March 4, 1925: Swain Song

On this date in 1925, the United States annexed Swain’s Island. If your history or geography course somehow skipped over this event, here’s practically everything you need to know (and then some).  Swain’s Island is a 461-acre atoll in the Pacific (and not to be confused with Newfoundland’s Swain’s Island). A Portuguese navigator was the first European explorer to southvisit Swain’s Island, arriving in 1606, although it was not called Swain’s Island then. It wasn’t called anything then, so he named it Isla de la Gente Hermosa, which in Spanish means “island of the beautiful people” (and some would say, a much nicer name than Swain’s Island).
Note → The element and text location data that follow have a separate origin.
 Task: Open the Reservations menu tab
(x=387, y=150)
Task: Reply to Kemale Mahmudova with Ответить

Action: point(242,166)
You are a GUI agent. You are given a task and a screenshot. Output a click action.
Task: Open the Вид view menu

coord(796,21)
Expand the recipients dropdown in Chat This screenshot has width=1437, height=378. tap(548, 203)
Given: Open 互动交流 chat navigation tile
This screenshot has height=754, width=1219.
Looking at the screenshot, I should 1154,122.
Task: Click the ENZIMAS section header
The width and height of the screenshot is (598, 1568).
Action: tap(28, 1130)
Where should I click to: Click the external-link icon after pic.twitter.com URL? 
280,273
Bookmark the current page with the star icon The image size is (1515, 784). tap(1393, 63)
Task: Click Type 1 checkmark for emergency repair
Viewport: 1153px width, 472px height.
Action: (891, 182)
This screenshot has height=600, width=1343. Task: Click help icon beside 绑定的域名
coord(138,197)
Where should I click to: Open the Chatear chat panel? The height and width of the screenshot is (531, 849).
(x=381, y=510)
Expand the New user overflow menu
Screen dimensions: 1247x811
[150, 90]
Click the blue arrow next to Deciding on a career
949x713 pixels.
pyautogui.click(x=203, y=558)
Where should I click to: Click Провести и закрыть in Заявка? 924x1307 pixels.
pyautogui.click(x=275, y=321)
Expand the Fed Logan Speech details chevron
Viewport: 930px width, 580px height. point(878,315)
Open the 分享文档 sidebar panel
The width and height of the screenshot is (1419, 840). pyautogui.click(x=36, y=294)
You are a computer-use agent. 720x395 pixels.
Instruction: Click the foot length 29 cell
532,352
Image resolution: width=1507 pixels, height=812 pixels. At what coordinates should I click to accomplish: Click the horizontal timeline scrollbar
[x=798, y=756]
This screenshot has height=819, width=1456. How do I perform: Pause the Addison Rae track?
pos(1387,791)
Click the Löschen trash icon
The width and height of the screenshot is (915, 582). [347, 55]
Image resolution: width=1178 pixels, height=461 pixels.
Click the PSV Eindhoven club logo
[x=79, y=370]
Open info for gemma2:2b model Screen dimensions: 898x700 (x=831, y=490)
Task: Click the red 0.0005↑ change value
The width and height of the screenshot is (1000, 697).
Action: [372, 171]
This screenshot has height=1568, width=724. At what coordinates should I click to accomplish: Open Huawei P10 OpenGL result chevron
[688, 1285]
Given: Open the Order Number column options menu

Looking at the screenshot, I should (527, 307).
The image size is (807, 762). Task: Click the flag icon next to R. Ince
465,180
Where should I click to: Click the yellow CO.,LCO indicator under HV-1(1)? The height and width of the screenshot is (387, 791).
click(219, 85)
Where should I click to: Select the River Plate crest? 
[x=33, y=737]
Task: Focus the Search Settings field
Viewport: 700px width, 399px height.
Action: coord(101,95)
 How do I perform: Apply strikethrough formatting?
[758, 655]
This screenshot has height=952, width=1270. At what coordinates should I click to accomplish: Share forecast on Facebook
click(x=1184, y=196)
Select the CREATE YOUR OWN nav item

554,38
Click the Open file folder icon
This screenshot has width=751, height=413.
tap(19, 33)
Years later, Fakaofoan invaders (folks from a nearby island — no need to memorize their name) killed or enslaved all the gente hermosas. It was a Pyrrhic victory, however, since the island became infertile thanks to a curse placed on it by the chief of the gente hermosas (who evidently had a mean streak under all that beauty). Everyone died, and the island remained uninhabited until an American, Eli Hutchinson Jennings, founded a community with his Samoan wife, Malia, claiming to have received title to the atoll from a British Captain Turnbull for fifteen shillings per acre and a bottle of gin. The curse had expired, and the Jennings developed a thriving copra (coconuts, not snakes) business.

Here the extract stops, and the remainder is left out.